Right now, I’m digitally in front of the customers. My focus is our online channel, and so all of the business development, marketing, all of that is me. I spend a lot of my time in front of the computer, thinking of ways to tell our story and get new customers.

Henry: When Hrag took over, he changed everything! I was so mad at him, but I couldn’t express that I was getting angry. One day he comes, and he tells me that we’re going to do advertisements — I think it was Google or Facebook or something — and we’re going to spend $7,000. I said, “What? Seven thousand dollars? I used to spend one thousand! Don’t do it! Stop it!” He said, “No, Dad, we have to do it.”

Finally, I talked to myself a little bit. I said, “Listen, Henry. This is your son. This is not a stranger. Let him do it. If he fails, imagine that he’s going to learn, and it’s going to cost $7,000. By losing $7,000, you’re not going to go bankrupt. This is your son. This is how he’s going to learn.”

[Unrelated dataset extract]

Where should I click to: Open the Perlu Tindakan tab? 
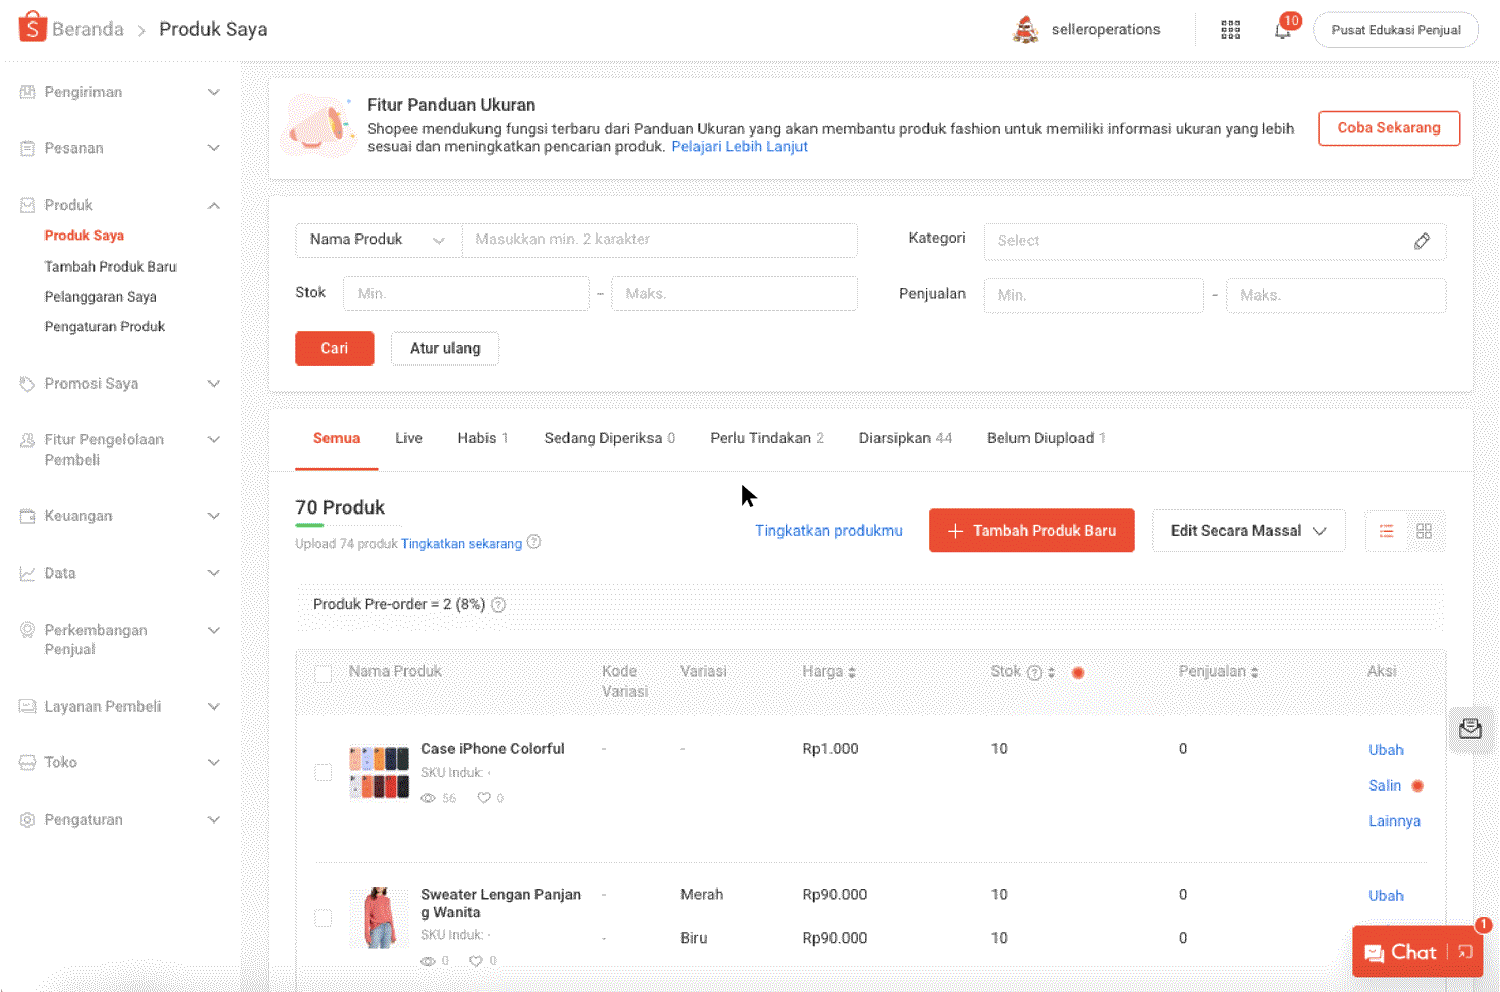[766, 438]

So I let him do it. Man, am I glad he did! We tripled our income. That $7,000 became so many more.

Hrag: When I started working at the coffee shop, for the first six months I didn’t do anything — I was observing how the business functioned and the nuances of how the business worked. I noticed that every once in a while, my dad would run off to Safeway to get some milk, because we were running out of milk.

I thought, “We’re a coffee shop, we make lattes and cappuccinos, they’re 75 percent of our sales, why the hell are we running out of milk?” When I dug into it I realized, typical mom and pop shop, there are no procedures. Nothing written down. If the person who does the milk ordering is sick, someone else takes a stab at it and doesn’t know how to do it, so we would be short of milk.

I thought to myself “Here’s a good opportunity. I can create a milk order form for the staff.” Tell them, “Here’s how much milk we should have, we need 100 bottles of 2 percent milk, count what we have in the refrigerator, subtract the two, and that’s how much you need to order.” Super simple.

This was six months in, and I sat down with my mom and dad and I was explaining this thing, and being a mama’s boy, my mom was all “This is so smart, I love it, it’s great,” and I’m talking to them about how we’re going to implement it — because that’s the other aspect of running a business, not only having the strategy but also implementing it — and my dad wasn’t saying much. I turned to him and said, “Dad, what do you think?” He looks at me, and he says, in Armenian, “I feel like everything is being taken from me.”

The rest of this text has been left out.